The CANDLE library enables users to run their own deep learning code on a set of supported high-performance computers. With the current version of CANDLE, users will be able to run a hyperparameter optimization task (mlrMBO workflow) or a parallel execution task (upf workflow). In order to run those workflows, users are required to implement a class and methods (will be explained in section 1) and follow some procedures (see section 2) for each workflow. This user guide will provide an overview of these code structures and an explanation of parameters or variables as needed.

How to write CANDLE compliant deep learning code¶

Minimum requirements¶

CANDLE compliant code requires you to create a Python class and implement two methods, run() and initialize_parameters(). The base class already provides common parameters such as batch_size, epoch, etc. and enables you to register additional parameters as needed. In addition to that, you can mandate that some parameters exist and have values, if needed.

Base Class¶

The CANDLE library provides a base class (candle.Benchmark), which you will extend to configure your parameters. If you don’t have any additional parameters to define, you can use this code as is (see MNIST example).

# mnist.py
additional_definitions = None
required = None

class MNIST(candle.Benchmark):  # 1
    def set_locals(self):
        if required is not None:
            self.required = set(required)
        if additional_definitions is not None:
            self.additional_definitions = additional_definitions

# 1: Create a new class by extending candle.Benchmark

Additional Parameters¶

You can add a parameter like this example. The example illustrates how to define an integer type parameter, pool with minimum description. This uses Python’s argparse library.

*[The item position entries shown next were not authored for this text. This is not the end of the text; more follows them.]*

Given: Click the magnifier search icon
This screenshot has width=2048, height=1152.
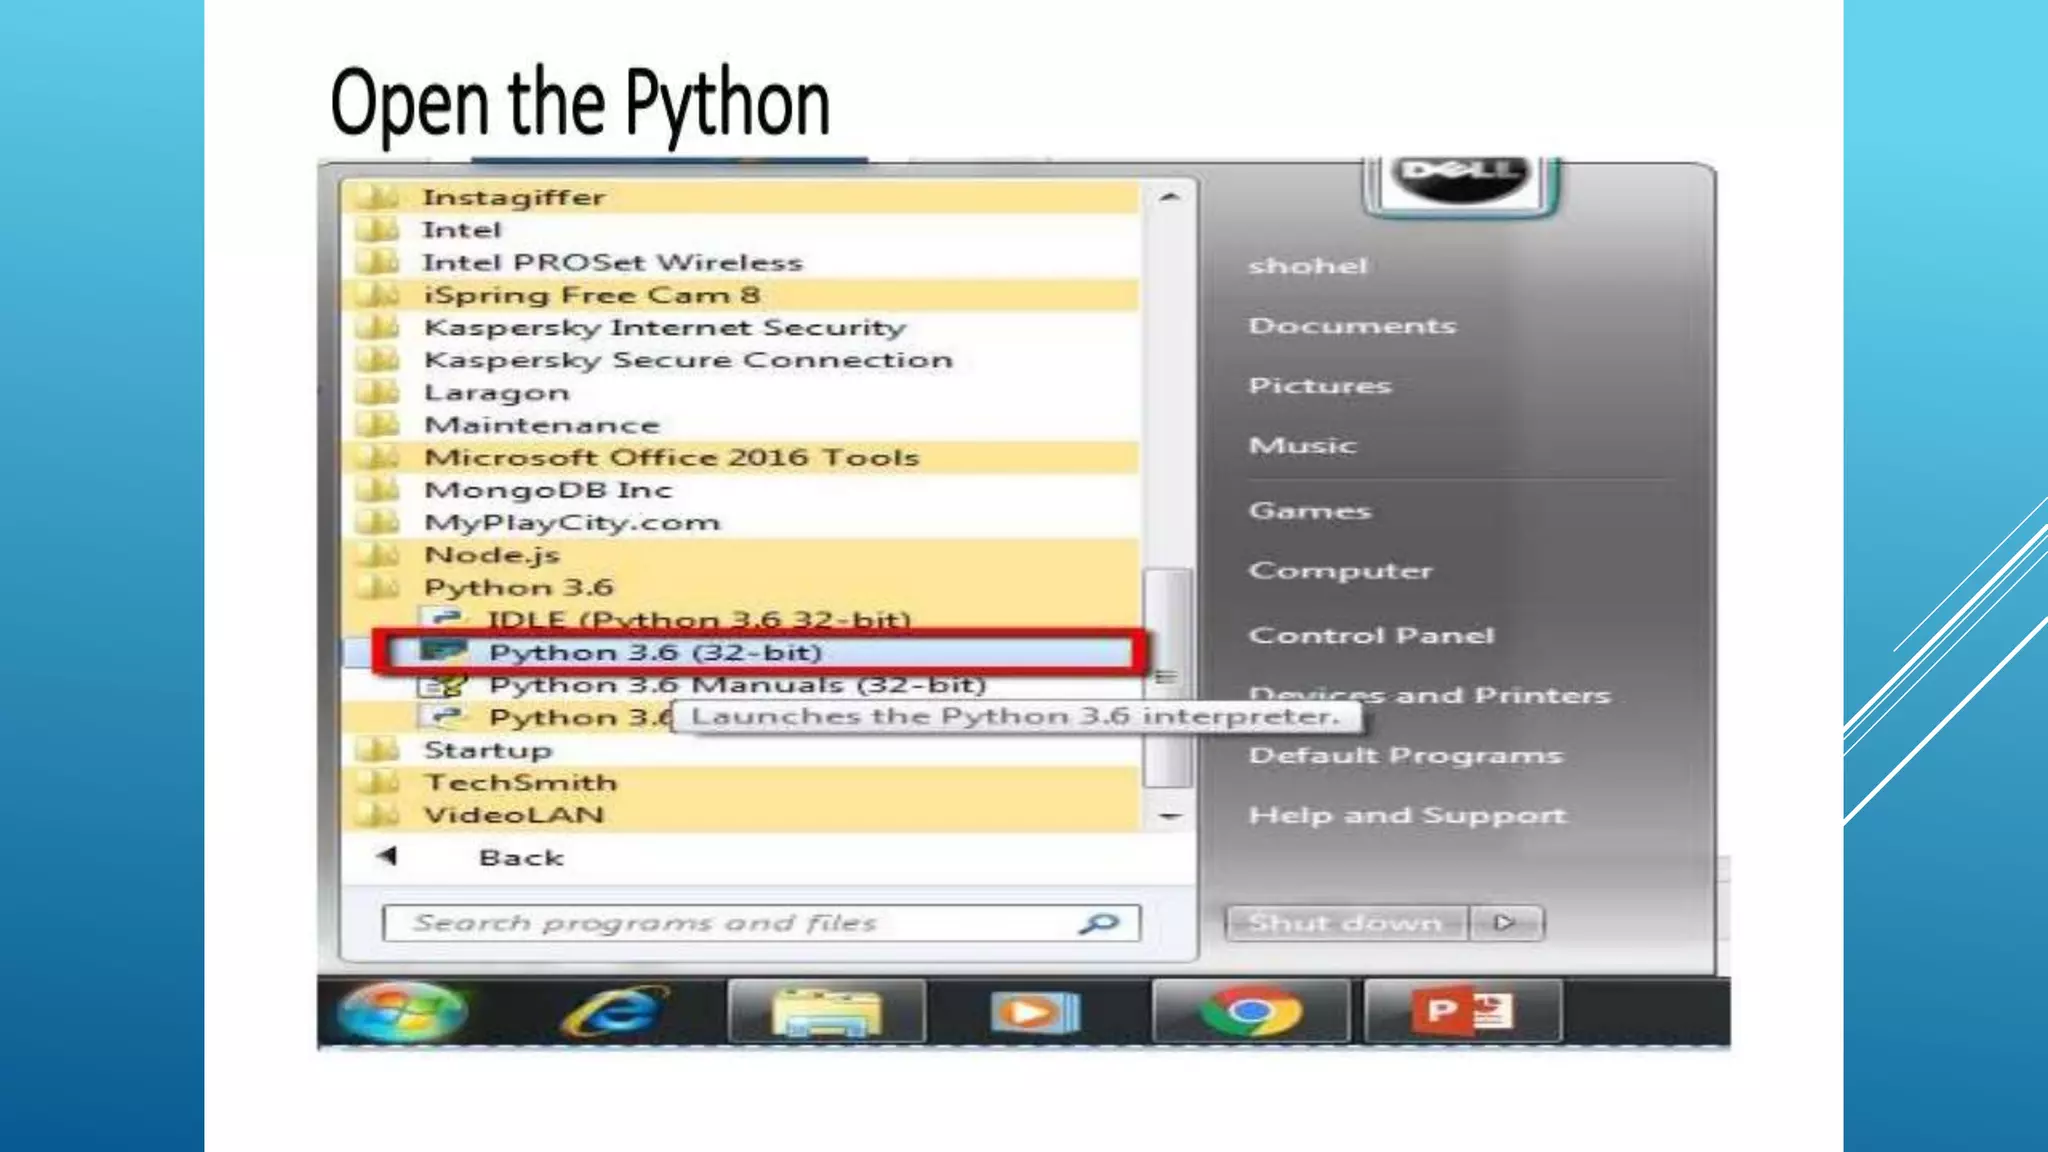Looking at the screenshot, I should coord(1099,923).
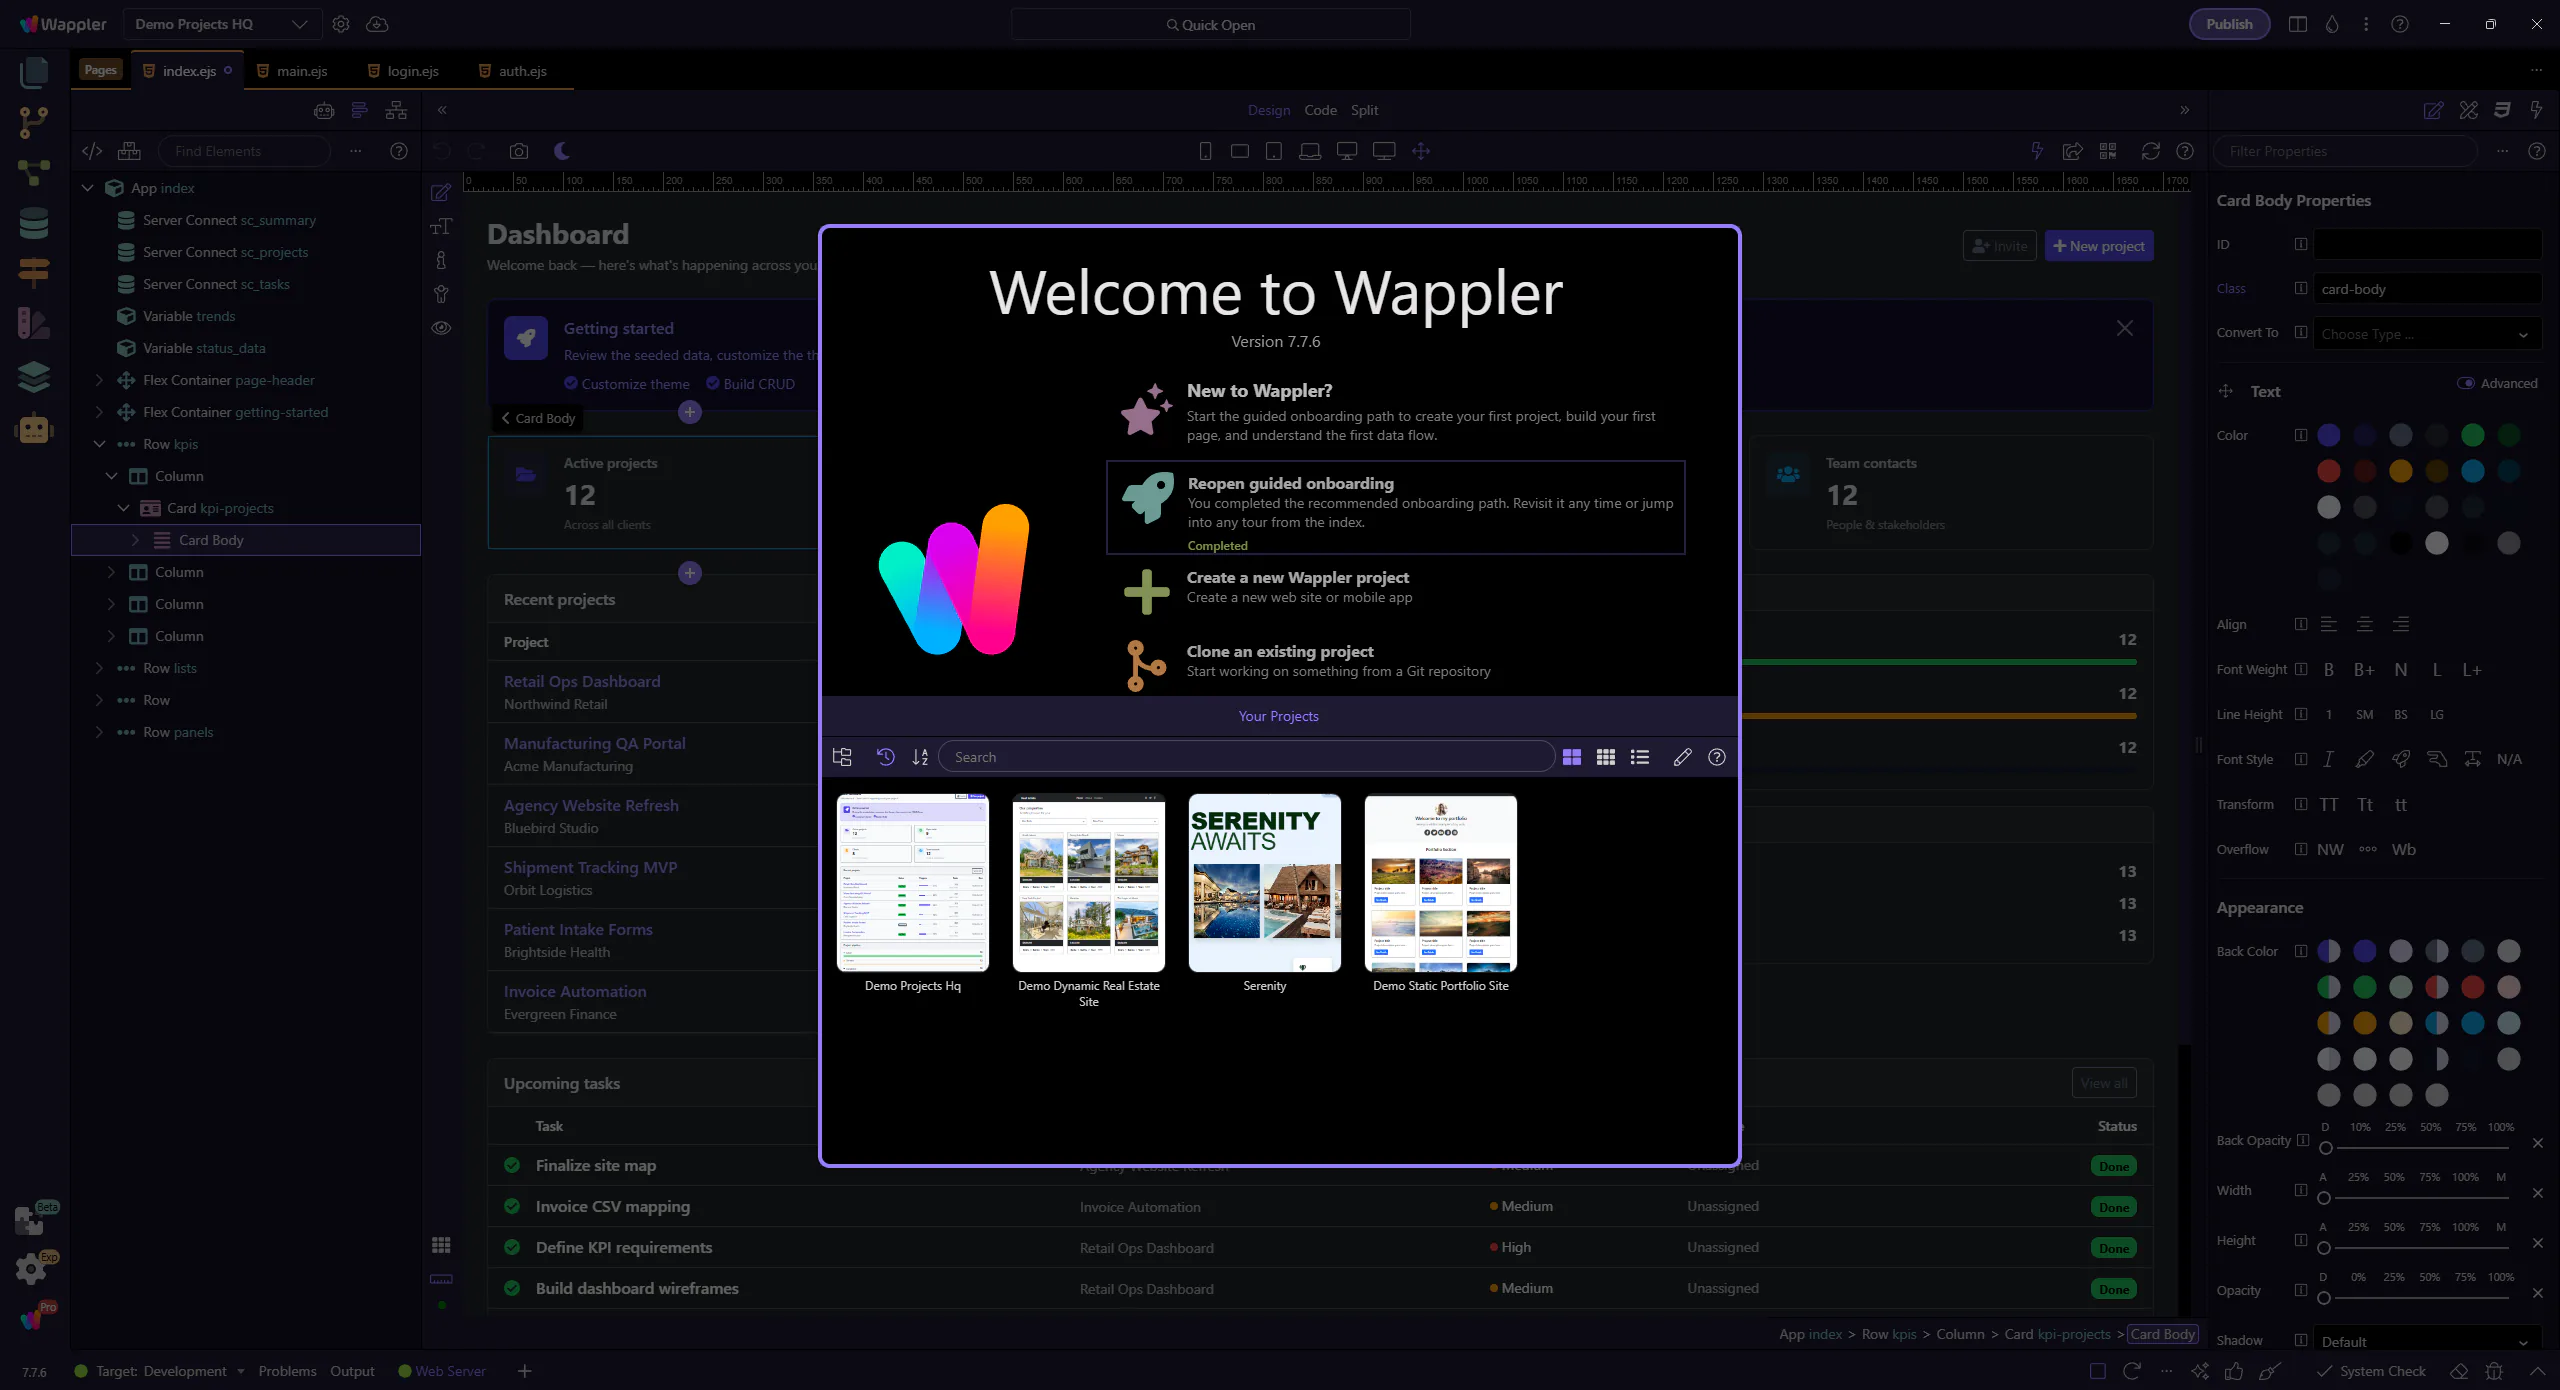Toggle design view visibility eye icon
The height and width of the screenshot is (1390, 2560).
tap(441, 328)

additional_definitions = [{
    'name':'pool', # 1
    'nargs':'+', # 2
    'type': int, # 3
    'help':'network structure of shared layer' # 4
},
]

# 1: required. Name of parameter.
# 2: optional. The number of command-line arguments.
# 3: required. The type to which the command-line arguments should be converted.
# 4: optional. A brief description of what the argument does.

Mandatory parameters¶

If you would like to make some common parameters mandatory, you will need to define a required variable, a list of parameter names, and pass it to the definition of your class.

required = [
    'data_url',
    'epochs',
    'batch_size',
    'pool',
    'save'
]

Thread Optimization¶

On some high-performance computing machines like Theta, the performance will be greatly improved if we let CANDLE handle threads. So, it is generally recommended to have code like lines 14 to 21 in this example, which sets appropriate parameters in a tensorflow session.

# thread optimization
import os
from tensorflow.keras import backend as K
if K.backend() == 'tensorflow' and 'NUM_INTRA_THREADS' in os.environ:
    import tensorflow as tf
    sess = tf.Session(config=tf.ConfigProto(inter_op_parallelism_threads=int(os.environ['NUM_INTER_THREADS']),
                                            intra_op_parallelism_threads=int(os.environ['NUM_INTRA_THREADS'])))
    K.set_session(sess)

initialize_parameters Method¶

In the initialize_parameters() method, we will instantiate the base class, and finally build an argument parser to recognize your customized parameters in addition to the default parameters ( default_utils.initialize_parameters()). The initialize_parameters() method should return a python dictionary, which will be passed to the run() method.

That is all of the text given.